10 The later sources show some confusion over the status of Marcellus’ victim, Plutarch (Caes. 29. 2) making him a member of the town council, while Appian (B Civ. 2.26) identifies him as an ex-magistrate. Appian (ibid.) is surely mistaken in asserting that Caesar founded a Latin, not a citizen, colony at Novum Comum. The lex Vatinia of 59 had clearly empowered Caesar to confer full Roman citizenship on his new colonists (Suet. lul. 28.3; Strabo 213C, with Cic. Fam. 13.35.1).

11  Pompey’s interests were affected because his father, Pompey Strabo (consul 89), had founded a colony at Comum in the previous generation (Strabo 213C) and had conferred Latin rights on the whole Transpadane region by a law passed in his consulship (Asc. 3C). Possibly, too, some of Caesar’s colonists were drawn from Pompey’s veterans (How 1926: 244).

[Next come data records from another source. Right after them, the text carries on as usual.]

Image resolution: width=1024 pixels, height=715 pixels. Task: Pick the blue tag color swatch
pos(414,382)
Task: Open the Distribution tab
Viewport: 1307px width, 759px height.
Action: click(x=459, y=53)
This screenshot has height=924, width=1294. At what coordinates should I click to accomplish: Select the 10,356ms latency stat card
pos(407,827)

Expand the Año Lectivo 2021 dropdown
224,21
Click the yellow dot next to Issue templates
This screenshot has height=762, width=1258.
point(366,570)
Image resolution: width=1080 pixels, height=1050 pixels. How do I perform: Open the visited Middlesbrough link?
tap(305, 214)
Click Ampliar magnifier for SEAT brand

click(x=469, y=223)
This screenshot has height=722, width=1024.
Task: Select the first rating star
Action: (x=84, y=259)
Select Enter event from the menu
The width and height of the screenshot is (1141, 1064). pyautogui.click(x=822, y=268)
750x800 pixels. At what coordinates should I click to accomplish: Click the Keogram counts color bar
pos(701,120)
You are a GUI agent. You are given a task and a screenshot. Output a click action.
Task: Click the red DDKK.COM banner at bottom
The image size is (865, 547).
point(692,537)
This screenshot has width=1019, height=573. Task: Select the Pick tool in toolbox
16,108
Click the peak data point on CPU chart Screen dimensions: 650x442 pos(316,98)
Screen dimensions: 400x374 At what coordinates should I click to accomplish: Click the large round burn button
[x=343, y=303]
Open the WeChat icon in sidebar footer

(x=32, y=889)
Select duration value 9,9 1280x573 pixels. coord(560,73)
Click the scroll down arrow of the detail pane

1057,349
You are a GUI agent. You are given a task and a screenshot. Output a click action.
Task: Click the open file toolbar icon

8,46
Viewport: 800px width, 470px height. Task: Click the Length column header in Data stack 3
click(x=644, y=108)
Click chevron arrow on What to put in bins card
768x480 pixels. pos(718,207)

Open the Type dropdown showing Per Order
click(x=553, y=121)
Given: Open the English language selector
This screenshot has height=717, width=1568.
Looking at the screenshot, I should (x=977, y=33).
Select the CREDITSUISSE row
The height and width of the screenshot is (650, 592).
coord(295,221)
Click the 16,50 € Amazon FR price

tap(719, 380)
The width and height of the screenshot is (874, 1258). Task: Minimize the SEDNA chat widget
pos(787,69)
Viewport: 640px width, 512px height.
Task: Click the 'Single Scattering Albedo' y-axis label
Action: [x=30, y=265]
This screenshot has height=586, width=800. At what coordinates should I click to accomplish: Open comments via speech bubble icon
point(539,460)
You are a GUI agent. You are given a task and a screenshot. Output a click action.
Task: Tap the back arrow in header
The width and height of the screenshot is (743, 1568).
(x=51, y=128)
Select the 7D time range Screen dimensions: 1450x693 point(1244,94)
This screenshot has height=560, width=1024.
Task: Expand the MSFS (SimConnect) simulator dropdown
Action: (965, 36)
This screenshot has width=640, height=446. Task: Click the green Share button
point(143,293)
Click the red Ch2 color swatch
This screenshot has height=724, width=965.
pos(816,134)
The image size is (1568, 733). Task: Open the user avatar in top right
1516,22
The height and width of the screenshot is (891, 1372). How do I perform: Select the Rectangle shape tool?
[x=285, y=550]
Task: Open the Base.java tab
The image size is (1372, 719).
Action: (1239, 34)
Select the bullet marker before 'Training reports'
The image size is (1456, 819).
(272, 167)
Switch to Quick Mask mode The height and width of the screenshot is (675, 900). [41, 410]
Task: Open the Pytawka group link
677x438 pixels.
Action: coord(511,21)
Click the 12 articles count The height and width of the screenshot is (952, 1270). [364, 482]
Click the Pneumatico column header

12  Marcellus’ demand appears to have been made as early as the beginning of March 51 (Cic. Att. 8.3.3); see Giovannini 1983: 139-41 for the correct interpretation of that passage.

13  Said to have ranged anywhere from a few million (Schol. Lucan 4.820; Serv. Aen. 6.621) to as high as ten (Vell. 2.48.3-4) or even 60 million sesterces (Val. Max. 9.1.6). No contemporary source, however, reports such a cash transaction, and it is tempting to follow Lacey (1961: 324-9) in viewing Curio as changing sides out of political considerations, much as Cicero’s friend M. Caelius did in December 50 (Cic. Att. 7.3.6).

14  Balsdon 1939: 67 points out that the Ides November may have been the traditional date for consuls to set out from Rome to assume command of their provinces.

15  This was not done without some justification since pay for that legion had continued to be drawn from Pompey’s account even while it was serving under Caesar in Gaul (Cael. Fam. 8.4.4).

16  The language in Hirtius (BG 8.50.4) suggests that undue influence was used by Caesar’s enemies to block Galba: see Girardet 2000: 704.

17  Said to have been uttered in Greek (Plut. Pomp. 60.2, cf. Caes. 32.6), it being a well-attested proverb, not confined to Menander (fr. 59, ed. Korte). I thank E. Badian for spurring me to ponder why Asinius Pollio, Caesar’s companion at the crossing of the Rubicon and clearly the origin of ‘‘let the die be cast’’ tradition, caused this colorful detail to be added to the story of Caesar’s invasion of Italy, while Caesar himself gives it no place in BC 1.8. It seems that the aim in Caesar’s account was to portray the conqueror of Gaul as the victim of circumstances, forced to go to war as the only alternative to surrendering to his enemies. Pollio, by contrast, chose to introduce an element of anguished hesitation and dramatic hand-wringing on the part of Caesar before he took such a momentous and irrevocable step. In that context, the proverbial expression ‘‘let the die be cast’’ provides ideal closure.